KeyError: 'global_step' When I load the weight of TAPIR
I downloaded tapir_checkpoint_panning.npy from the link provided, but it didn't load. I printed ckpt_state.keys() in the restore function in experiment_utils.py and found only 'params' and 'state' in the key of ckpt_state. There is no 'global_step' in the key. Below are my command to run the evaluation.
python3 ./tapnet/experiment.py --config=./tapnet/configs/tapir_config.py --jaxline_mode=eval_davis_points --config.checkpoint_dir=./tapnet/checkpoint/ --config.experiment_kwargs.config.davis_points_path=/tapvid_davis/tapvid_davis.pkl
How do I get the code to run? Thanks!
I guess we didn't test this codepath; this is more intended for evaluating checkpoints you've trained yourself.

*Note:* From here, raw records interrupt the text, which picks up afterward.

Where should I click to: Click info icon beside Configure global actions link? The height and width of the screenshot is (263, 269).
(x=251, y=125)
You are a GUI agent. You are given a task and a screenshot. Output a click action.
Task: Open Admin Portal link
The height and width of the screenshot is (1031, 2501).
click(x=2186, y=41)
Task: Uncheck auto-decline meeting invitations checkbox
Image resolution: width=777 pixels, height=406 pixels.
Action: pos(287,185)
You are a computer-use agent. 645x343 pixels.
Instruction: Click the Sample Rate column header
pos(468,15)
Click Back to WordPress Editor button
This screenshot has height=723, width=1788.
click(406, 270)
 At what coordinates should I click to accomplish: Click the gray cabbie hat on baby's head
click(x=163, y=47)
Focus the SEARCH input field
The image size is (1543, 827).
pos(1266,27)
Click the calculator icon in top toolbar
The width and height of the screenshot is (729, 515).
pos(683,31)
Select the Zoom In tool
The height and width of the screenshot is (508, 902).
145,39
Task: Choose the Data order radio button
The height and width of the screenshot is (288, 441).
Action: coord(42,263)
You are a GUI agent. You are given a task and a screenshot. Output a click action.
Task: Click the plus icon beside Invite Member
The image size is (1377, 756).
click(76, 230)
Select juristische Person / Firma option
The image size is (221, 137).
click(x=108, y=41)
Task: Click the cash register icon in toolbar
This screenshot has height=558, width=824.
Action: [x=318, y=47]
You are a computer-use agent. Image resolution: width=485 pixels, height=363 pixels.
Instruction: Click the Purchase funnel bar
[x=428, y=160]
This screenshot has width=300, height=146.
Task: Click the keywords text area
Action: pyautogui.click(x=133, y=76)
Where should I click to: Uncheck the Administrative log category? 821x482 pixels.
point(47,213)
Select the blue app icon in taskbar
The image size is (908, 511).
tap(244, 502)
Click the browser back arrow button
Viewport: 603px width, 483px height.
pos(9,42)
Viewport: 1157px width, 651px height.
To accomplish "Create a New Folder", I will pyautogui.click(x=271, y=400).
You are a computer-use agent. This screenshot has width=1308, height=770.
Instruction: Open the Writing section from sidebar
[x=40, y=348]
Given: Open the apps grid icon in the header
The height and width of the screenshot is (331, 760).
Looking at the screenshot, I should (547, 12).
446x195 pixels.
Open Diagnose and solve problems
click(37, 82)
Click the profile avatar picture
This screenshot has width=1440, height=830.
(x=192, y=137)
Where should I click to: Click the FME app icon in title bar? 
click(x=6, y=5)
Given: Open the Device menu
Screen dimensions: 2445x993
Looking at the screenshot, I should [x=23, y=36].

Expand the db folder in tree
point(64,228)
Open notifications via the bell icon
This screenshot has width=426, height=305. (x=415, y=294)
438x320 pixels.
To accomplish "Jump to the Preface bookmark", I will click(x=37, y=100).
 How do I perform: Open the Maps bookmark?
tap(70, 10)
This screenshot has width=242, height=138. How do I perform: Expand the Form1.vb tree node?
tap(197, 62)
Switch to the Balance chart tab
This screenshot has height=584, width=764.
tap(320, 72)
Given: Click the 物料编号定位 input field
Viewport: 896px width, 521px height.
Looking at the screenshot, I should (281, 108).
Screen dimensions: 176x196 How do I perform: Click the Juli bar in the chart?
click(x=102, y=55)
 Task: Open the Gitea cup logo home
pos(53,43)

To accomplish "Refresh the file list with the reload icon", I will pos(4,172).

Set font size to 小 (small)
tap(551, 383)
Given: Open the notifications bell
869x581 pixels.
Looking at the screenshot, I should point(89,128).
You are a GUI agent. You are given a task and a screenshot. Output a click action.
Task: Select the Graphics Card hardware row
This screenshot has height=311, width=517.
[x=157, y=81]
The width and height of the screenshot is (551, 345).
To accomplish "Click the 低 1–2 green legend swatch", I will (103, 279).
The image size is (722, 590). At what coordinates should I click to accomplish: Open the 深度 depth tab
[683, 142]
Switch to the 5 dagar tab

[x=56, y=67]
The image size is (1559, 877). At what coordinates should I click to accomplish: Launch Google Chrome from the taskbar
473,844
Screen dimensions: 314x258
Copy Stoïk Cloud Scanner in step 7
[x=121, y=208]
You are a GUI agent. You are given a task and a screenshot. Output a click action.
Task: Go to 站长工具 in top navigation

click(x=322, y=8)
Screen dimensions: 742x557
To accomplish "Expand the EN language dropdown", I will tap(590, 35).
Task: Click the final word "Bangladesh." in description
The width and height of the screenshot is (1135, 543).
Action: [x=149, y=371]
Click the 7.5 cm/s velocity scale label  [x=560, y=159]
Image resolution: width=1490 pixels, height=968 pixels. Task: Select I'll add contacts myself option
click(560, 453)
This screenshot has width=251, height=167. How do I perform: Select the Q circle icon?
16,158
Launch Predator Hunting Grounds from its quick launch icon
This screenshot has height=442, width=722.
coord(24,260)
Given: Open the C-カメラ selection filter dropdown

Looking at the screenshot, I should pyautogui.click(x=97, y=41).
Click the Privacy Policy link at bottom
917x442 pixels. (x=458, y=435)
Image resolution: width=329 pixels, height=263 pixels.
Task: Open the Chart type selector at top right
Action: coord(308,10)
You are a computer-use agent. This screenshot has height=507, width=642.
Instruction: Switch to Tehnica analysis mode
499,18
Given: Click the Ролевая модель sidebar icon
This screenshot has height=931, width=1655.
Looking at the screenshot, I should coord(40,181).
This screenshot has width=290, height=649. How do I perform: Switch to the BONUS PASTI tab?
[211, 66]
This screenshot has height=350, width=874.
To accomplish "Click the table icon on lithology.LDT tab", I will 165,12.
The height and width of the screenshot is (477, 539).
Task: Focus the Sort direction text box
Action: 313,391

The logic for restoring the Experiment object from the checkpoint is here: https://github.com/google-deepmind/tapnet/blob/main/utils/experiment_utils.py#L160 -- if you change that line to just initialize the global_step to 0, it should probably get you past that error. I'm not sure how much more modification it will need to re-intialize everything correctly, but hopefully not too much.
I guess we didn't test this codepath; this is more intended for evaluating checkpoints you've trained yourself.
The logic for restoring the Experiment object from the checkpoint is here: https://github.com/google-deepmind/tapnet/blob/main/utils/experiment_utils.py#L160 -- if you change that line to just initialize the global_step to 0, it should probably get you past that error. I'm not sure how much more modification it will need to re-intialize everything correctly, but hopefully not too much.
@cdoersch OK, I made a few simple changes that made the tapir_checkpoint_panning.npy load successfully, but I don't know if it would affect TAPIR's results. Hope to get your advice.
experiment_state.global_step = 0 if 'global_step' not in ckpt_state.keys() else int(ckpt_state['global_step'])
exp_mod = experiment_state.experiment_module
for attr, name in exp_mod.CHECKPOINT_ATTRS.items():
if name == 'opt_state':
name = 'state' if name not in ckpt_state.keys() else name
setattr(exp_mod, attr, utils.bcast_local_devices(ckpt_state[name]))
Interesting -- I'm fairly sure that isn't a correct initialization for opt_state (it should be an Adam state), but for evaluation I guess it doesn't matter? IIRC Jaxline will call the full experiment init (including parameters and opt_state) and then overwrite with checkpoint values, so maybe the right thing to do is just to not set any attributes at all if name=='opt_state'?
What would be the correct way to run the pretrained tapir model on some videos locally (gpu)?
Interesting -- I'm fairly sure that isn't a correct initialization for opt_state (it should be an Adam state), but for evaluation I guess it doesn't matter? IIRC Jaxline will call the full experiment init (including parameters and opt_state) and then overwrite with checkpoint values, so maybe the right thing to do is just to not set any attributes at all if name=='opt_state'?
@cdoersch Thank you for the suggestion, I'll give it a try.